Haus der Freundschaft

Unser erster Ausflug führt ins nördlich gelegene Myohyang-Gebirge. Auf dem Programm stehen das Museum für Völkerfreundschaft und der buddhistische Poyhon-Tempel. Zurück in Pjöngjang besuchen wir eine Aufführung im Schülerpalast bevor wir die abendliche Stadt zu Fuß erkunden.

Der Blick über die Stadt aus unserem Hotelzimmer ist fantastisch. Viel moderner, als ich erwartete und statt Grau in Grau eher Rosé in Türkis. Über der Stadt liegt Nebel. Ist es regnerisch oder liegt es daran, dass es noch so früh ist? Wir sollen das Hotel bereits um halb acht in Richtung Myohyang-Gebirge verlassen und müssen vorher noch in das 43 Stockwerke tiefer gelegene Frühstücksrestaurant mit einem Fahrstuhl, der so seine Zeit braucht. 

Außer der Tatsache, dass es überhaupt etwas Besonderes ist, nach Nordkorea zu reisen, wird unsere Reise nicht besonders spektakulär sein. Wir werden die Orte besuchen, die allen Besucher*innen präsentiert werden. Speziell ist unsere kleine Gruppe und die Offenheit unseres Reiseleiters.

Als wir draußen sind, sehen wir, dass es in der Nacht geregnet hat und Pjöngjang voller Pfützen ist, neben denen die Menschen zur Arbeit gehen.
Wie unterscheidet sich dieses Bild von anderen Städten? Der Autoverkehr ist sichtlich weniger und die Menschen gehen verhältnismäßig schnell. Es fehlen die Flaneure, die kleinen Stände am Straßenrand und das Schwätzchen der Nachbar*innen.
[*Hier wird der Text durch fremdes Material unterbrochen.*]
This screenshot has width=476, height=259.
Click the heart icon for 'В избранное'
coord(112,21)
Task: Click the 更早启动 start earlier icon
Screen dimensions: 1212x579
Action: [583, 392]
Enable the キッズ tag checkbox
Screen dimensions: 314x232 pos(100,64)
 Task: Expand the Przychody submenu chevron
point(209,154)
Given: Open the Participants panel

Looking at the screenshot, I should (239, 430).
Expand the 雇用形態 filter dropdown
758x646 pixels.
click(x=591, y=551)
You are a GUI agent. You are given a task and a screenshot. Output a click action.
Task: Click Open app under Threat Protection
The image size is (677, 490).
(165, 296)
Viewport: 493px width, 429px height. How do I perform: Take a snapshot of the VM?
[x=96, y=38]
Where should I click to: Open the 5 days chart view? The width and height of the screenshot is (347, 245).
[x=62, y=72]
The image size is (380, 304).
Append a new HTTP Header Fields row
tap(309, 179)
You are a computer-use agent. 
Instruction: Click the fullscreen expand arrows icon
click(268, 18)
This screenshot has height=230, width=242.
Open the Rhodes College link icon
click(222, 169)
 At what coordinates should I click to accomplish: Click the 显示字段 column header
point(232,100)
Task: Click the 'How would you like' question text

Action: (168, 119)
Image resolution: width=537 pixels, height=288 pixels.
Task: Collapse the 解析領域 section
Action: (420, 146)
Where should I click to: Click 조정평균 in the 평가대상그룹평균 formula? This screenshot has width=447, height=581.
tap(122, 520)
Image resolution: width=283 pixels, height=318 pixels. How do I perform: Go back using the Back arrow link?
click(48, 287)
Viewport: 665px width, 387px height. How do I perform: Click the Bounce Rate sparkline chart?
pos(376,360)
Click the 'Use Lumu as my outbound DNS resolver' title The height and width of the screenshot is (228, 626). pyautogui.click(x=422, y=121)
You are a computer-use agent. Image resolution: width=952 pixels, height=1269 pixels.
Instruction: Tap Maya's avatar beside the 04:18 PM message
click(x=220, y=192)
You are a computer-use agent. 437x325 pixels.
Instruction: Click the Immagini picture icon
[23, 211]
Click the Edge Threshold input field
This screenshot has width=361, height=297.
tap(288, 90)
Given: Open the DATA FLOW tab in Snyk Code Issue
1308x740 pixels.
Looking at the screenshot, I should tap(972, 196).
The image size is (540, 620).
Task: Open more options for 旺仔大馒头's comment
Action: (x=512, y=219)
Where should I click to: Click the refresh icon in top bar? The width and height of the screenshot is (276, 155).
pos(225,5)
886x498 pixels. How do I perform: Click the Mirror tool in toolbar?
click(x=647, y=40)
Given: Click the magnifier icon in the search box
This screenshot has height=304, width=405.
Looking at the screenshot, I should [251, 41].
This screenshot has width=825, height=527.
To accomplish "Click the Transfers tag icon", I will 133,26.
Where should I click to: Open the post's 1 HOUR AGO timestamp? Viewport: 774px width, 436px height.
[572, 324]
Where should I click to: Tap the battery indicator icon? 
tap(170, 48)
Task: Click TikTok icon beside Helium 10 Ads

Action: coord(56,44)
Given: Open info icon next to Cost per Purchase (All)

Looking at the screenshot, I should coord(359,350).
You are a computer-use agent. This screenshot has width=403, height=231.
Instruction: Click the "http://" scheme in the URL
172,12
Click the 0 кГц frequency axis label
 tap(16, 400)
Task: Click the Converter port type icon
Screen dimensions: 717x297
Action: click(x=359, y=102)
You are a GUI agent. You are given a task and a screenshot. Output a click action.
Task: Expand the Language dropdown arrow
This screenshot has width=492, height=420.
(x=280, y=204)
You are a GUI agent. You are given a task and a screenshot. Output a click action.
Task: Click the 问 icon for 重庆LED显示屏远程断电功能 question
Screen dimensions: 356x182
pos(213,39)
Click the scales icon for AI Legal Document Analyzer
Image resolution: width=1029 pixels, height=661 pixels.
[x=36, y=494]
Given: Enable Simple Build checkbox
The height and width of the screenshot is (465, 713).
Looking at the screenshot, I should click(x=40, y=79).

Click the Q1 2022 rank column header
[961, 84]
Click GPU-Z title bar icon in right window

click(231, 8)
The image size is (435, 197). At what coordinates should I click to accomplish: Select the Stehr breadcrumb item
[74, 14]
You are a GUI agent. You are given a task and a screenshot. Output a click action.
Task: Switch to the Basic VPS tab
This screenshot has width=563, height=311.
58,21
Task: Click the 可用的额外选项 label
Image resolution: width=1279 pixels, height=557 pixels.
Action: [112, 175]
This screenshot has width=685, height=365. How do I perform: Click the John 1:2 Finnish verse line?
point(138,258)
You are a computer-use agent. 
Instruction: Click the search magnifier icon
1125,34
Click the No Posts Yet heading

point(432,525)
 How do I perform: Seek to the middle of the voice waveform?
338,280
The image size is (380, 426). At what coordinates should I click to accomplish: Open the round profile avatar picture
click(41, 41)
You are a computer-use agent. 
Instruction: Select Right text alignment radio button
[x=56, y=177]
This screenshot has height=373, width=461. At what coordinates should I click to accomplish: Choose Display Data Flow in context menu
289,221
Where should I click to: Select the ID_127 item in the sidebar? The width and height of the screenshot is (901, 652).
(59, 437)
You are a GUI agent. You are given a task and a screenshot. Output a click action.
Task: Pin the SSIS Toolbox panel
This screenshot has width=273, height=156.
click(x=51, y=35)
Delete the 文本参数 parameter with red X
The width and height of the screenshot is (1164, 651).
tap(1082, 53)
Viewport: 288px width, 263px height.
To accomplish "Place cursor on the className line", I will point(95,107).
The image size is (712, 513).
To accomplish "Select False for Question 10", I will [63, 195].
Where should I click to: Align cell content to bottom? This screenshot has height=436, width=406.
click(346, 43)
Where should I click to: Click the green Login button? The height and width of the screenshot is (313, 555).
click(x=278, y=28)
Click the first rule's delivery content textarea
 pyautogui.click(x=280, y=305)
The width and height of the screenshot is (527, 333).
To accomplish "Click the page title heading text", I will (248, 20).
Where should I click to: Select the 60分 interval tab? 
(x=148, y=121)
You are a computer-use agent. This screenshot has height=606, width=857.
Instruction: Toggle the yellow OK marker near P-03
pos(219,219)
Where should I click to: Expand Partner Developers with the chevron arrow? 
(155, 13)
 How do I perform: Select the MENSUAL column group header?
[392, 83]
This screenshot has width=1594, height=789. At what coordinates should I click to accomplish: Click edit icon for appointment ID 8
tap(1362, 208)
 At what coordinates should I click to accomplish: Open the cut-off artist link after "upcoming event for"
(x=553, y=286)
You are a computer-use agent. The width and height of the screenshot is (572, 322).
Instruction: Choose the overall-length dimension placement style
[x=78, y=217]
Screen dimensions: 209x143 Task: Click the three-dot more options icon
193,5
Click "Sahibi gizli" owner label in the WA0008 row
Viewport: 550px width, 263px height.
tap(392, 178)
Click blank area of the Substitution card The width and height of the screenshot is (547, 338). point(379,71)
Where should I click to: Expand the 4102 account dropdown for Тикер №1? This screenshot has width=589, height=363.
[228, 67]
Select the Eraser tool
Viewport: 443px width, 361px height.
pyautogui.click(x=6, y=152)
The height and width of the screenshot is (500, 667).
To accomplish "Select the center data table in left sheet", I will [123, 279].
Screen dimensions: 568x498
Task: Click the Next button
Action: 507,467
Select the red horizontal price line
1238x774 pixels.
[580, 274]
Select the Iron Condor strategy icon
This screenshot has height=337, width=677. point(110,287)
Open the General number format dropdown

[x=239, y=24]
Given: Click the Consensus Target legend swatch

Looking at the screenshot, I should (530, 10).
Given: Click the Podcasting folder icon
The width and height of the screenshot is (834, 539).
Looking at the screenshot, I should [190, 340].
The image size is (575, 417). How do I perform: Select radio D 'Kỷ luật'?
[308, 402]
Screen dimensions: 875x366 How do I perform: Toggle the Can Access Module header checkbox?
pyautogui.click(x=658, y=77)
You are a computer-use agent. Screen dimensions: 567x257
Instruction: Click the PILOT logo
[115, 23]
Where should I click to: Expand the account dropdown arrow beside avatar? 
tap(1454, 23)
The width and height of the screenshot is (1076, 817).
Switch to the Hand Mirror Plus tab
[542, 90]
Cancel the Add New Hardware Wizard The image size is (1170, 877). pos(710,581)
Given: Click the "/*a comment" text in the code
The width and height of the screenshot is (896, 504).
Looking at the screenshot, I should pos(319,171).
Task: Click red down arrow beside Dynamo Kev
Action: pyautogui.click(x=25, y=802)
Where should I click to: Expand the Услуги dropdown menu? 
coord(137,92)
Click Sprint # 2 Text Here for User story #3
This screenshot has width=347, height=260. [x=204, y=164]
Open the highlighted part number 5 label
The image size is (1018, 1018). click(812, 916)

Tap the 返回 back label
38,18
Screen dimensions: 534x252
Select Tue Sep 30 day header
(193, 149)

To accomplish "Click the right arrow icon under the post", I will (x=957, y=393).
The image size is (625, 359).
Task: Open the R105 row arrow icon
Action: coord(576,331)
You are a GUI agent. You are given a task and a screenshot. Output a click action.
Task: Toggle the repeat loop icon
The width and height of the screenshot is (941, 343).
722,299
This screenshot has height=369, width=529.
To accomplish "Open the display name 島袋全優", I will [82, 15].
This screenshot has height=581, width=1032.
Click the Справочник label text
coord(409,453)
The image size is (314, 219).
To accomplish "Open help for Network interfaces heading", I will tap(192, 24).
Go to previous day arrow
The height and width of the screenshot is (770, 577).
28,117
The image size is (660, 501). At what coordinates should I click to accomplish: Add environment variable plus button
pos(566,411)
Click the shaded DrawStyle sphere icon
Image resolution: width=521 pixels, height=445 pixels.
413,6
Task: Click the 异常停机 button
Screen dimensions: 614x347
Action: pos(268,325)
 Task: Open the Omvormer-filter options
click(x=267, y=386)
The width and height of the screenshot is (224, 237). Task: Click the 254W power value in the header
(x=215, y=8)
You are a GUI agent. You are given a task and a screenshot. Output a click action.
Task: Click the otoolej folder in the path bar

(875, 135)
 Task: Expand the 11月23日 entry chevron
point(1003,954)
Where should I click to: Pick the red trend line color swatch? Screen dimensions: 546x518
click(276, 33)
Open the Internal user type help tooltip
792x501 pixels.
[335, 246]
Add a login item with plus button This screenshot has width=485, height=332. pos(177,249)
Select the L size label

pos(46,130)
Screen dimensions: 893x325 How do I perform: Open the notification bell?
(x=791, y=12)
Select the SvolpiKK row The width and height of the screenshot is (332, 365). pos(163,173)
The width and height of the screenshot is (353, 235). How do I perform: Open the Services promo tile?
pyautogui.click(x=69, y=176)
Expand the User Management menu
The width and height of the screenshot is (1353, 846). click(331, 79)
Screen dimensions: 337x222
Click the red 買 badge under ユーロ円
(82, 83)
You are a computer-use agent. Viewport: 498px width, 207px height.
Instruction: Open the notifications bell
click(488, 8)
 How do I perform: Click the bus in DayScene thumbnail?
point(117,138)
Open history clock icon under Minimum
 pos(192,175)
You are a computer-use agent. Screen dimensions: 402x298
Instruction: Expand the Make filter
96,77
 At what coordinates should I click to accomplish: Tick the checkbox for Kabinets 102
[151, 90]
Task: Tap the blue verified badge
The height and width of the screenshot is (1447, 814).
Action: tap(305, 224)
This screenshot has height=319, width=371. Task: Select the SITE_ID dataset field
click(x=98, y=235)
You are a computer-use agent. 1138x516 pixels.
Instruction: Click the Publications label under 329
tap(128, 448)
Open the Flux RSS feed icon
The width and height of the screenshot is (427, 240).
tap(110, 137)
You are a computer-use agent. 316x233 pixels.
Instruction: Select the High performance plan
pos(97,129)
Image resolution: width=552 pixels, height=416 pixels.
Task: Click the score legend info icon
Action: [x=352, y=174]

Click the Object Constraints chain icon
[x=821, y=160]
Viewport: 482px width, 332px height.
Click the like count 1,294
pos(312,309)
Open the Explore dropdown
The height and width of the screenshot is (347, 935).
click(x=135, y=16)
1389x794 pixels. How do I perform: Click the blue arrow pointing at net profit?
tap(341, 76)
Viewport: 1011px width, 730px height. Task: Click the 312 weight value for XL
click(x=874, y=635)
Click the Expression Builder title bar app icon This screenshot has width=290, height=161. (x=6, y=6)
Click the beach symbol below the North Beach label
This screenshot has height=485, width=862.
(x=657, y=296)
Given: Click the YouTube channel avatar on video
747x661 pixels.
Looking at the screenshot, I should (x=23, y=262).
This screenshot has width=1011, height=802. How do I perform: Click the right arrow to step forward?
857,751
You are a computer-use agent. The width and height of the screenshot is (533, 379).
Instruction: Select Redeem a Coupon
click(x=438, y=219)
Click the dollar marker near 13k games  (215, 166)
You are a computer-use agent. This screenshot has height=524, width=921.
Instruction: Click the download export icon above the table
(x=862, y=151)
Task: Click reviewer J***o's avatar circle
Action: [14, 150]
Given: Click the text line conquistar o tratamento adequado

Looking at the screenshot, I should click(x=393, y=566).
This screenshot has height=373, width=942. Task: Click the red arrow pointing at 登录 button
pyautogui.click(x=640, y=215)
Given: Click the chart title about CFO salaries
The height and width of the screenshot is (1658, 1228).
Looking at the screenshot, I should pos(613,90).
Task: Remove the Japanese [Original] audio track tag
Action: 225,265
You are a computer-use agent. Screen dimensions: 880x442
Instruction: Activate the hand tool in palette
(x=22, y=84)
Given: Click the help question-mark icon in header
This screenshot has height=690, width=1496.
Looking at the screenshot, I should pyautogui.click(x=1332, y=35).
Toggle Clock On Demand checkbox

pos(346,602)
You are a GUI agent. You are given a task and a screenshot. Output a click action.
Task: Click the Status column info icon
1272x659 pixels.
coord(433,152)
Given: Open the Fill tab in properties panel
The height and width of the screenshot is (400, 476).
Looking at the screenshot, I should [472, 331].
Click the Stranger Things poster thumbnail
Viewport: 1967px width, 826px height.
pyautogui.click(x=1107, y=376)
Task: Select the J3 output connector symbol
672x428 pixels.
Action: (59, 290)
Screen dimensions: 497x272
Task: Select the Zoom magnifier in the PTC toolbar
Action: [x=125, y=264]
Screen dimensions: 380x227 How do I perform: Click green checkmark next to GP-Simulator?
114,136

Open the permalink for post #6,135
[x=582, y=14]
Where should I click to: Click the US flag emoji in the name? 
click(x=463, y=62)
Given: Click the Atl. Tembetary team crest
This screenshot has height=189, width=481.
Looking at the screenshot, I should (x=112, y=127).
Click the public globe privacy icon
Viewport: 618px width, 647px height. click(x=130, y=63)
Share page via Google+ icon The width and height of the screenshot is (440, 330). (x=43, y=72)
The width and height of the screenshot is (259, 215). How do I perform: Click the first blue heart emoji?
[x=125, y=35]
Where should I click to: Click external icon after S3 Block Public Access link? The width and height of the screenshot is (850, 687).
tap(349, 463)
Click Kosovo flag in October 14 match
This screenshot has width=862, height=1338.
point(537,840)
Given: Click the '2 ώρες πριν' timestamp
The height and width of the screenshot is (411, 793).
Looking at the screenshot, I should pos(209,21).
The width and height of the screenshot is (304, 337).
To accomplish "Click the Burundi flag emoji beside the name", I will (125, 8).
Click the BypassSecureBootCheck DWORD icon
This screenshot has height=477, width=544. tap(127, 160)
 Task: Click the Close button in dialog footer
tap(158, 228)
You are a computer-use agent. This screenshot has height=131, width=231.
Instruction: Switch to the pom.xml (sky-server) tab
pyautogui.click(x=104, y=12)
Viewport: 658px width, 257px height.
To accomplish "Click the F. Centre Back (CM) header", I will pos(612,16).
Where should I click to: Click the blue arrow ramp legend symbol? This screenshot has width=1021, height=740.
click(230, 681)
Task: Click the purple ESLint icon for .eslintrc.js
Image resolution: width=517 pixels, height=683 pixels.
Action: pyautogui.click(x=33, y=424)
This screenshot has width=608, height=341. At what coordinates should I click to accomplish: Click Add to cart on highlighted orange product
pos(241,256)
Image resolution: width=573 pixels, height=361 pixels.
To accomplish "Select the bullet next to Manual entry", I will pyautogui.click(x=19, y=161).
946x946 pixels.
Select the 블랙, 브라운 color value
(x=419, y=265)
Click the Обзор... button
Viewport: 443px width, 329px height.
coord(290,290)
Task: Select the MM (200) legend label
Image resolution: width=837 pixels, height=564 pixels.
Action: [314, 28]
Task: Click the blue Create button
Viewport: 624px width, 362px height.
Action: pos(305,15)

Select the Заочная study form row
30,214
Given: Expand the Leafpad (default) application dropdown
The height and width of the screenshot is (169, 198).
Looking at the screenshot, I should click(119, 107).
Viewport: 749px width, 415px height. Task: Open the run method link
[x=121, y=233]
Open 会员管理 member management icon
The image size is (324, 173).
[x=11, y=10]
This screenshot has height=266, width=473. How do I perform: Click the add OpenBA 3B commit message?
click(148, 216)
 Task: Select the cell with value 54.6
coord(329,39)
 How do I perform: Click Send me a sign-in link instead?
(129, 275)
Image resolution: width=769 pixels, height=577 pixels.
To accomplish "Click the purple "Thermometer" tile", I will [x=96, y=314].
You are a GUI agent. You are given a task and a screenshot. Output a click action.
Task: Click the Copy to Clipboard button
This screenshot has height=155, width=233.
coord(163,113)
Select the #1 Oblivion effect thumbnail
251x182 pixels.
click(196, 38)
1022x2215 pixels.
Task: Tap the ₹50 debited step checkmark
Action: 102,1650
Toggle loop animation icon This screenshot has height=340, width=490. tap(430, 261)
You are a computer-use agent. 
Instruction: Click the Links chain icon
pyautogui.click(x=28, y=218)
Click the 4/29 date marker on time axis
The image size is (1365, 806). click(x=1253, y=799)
Vor einem öffentlichen Gebäude formiert sich eine Gruppe Frauen, uniformiert und rote Fahnen schwenkend. Song San sagt, dass dies eine Brigade ist, die die Menschen auf ihrem Weg zur Arbeit begleitet. Durch derartige Aufmärsche wird gewährleistet, dass alle Menschen einen Arbeitsplatz haben. Für die Bevölkerung Nordkoreas äußerst wichtig, da sie nur mit einer Arbeitsbescheinigung berechtigt sind, Lebensmittelscheine zu beziehen.

Wir verlassen Pjöngjang Richtung Norden

Auf dem Weg aus der Stadt passieren wir den Friedhof von Pjöngjang. Leider haben wir keine Zeit, diesen zu besichtigen. Unser Besuchsprogramm ist eng getaktet und wir können nur etwas einbauen, indem wir auf Geplantes verzichten.

In unserem kleinen Bus hat sich jede*r spontan einen Lieblingsplatz gesucht. Für Ye Jin ist es nicht einfach mit unserer Gruppe. Sie spricht zwar gut Englisch, aber überhaupt kein Deutsch. Da wir uns aber untereinander und mit Song San nur auf Deutsch unterhalten und zeitweise auch intensiv diskutieren, ist es für sie nicht möglich, teilzuhaben. Da sie eher die Aufgabe der Aufpasserin hat – sie achtet etwa darauf, dass keine*r von uns nach dem Aussteigen eigene Wege einschlägt – ist es vielleicht ganz gut, dass sie unsere Gespräche nicht versteht. Christian bemüht sich um sie und führt öfter als wir anderen Gespräche auf Englisch mit ihr.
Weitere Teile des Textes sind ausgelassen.